The idea is quite straightforward. We are either competent or incompetent in a thing, and we are either conscious or unconscious of that (in)competence.
To explain it, I often use the idea of learning to drive…
When we are kids, sitting in the back seat of a car, driving looks easy. Our parents drive without a thought, it is easy for them. They are unconsciously competent. We, however, are unconsciously incompetent. We don’t know what we don’t know.
The first time we sit behind a steering wheel, however, our incompetence is brought into stark relief. We suddenly are shockingly aware of everything that we don’t know. This can be overwhelming, and why sometimes people fail at the first hurdle when it comes to developing new skills.
As we learn to drive we shift from consciously incompetent to consciously competent.

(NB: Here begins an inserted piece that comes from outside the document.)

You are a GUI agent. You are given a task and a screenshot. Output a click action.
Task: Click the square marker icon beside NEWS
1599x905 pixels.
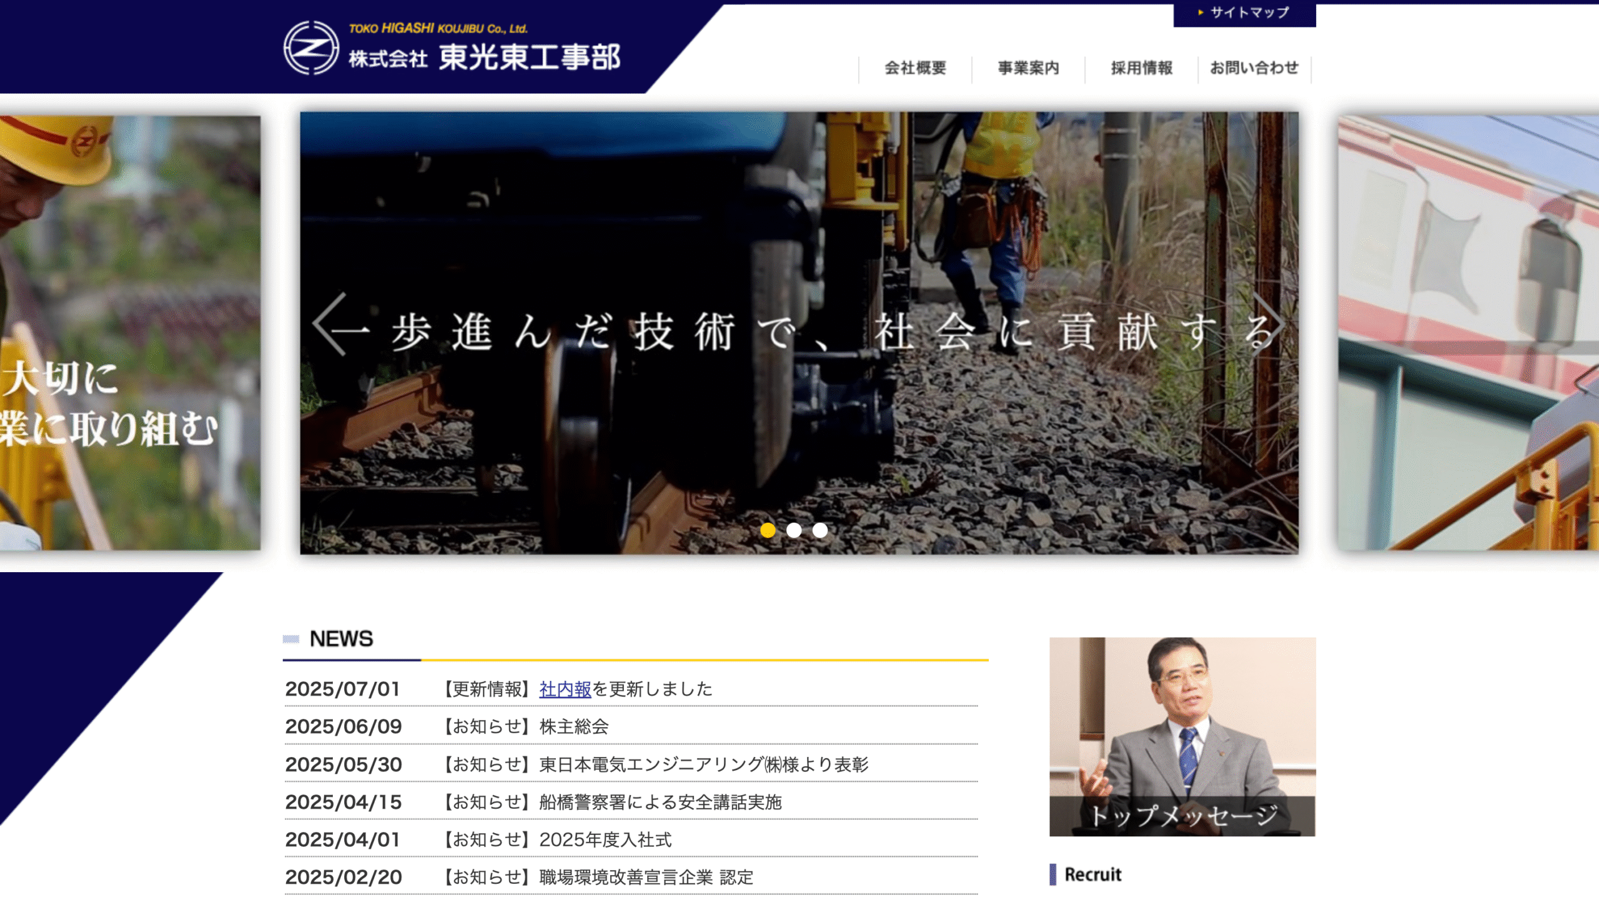pos(291,640)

We can do the thing, but we have to consume a great deal of mental energy doing the thing. We use mnemonics to help navigate this complexity – mirror, signal, manoeuvre and all that jazz. Again, the cognitive load required to maintain this can often make people give up – it’s too much like hard work because it is hard cerebral labour.
It’s only after more time that we get to a point where it becomes second nature, we reach a stage of unconscious competence. And then driven journeys can pass by seemingly in a flash, and the risk of complacency rises.
As I come towards the end of my first week in the new role, I’ve been thinking about where I currently stand on the ladder.
There are elements with the new organisation where I am at the first two rungs – trying to get my head around what is a very different organisation to anything I have experienced before (it is a totally flat structure without people managers).
There are bits where I am refreshing my memory of working in different sectors, and also being back in consulting, where I was at unconscious competence in the past, but have dropped back a rung or two.
The role itself is new but forms elements of many things I have done in the past. I’m not quite sure yet where I stand on that, but it’s early days and I’ve not yet got time with my clients.
I have an advantage that the very skills of “starting a new job in a new organisation” aren’t too unfamiliar, but again it’s been a few years so there are elements there too where I’m a bit rusty.
Out of all of this, the ladder probably forms a useful way for me to express to myself, and to others, how I am adapting to the new environment, where I need to seek out help, and who might provide that help. There’s no master plan as such, but thinking about competence might well help me to track my own progress.